━━━━━ Exercise inputs

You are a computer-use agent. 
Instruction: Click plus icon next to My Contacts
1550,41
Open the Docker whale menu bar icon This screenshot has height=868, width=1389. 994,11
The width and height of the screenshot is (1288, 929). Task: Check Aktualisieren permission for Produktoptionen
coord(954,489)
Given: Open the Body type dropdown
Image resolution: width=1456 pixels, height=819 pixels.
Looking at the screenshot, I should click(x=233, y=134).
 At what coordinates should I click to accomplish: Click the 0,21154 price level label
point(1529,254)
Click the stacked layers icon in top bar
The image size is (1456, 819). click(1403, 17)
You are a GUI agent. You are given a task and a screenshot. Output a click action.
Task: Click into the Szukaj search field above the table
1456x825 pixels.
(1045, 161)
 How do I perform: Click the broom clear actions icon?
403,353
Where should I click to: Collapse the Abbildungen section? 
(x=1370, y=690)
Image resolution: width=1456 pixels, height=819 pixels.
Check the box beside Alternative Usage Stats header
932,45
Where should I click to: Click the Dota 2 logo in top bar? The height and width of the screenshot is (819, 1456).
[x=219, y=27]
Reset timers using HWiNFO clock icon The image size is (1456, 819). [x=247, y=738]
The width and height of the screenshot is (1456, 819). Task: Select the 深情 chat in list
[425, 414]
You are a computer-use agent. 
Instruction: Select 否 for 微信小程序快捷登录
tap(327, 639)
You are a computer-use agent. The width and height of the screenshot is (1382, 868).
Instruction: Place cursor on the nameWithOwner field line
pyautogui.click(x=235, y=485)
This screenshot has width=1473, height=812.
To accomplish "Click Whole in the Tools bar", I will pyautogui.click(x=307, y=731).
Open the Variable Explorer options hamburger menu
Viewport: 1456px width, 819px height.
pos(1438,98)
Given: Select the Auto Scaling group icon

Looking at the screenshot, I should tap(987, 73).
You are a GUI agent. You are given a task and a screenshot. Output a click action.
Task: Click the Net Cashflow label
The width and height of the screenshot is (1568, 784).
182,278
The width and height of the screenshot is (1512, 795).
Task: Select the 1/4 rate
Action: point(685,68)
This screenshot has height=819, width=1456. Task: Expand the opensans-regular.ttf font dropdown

━━━━━━━━━━

● **Action item**:
Every line above that carries the string "dropdown" should be copied.

● **Result for this task**:
Given: Open the Body type dropdown
This screenshot has height=819, width=1456. Task: Expand the opensans-regular.ttf font dropdown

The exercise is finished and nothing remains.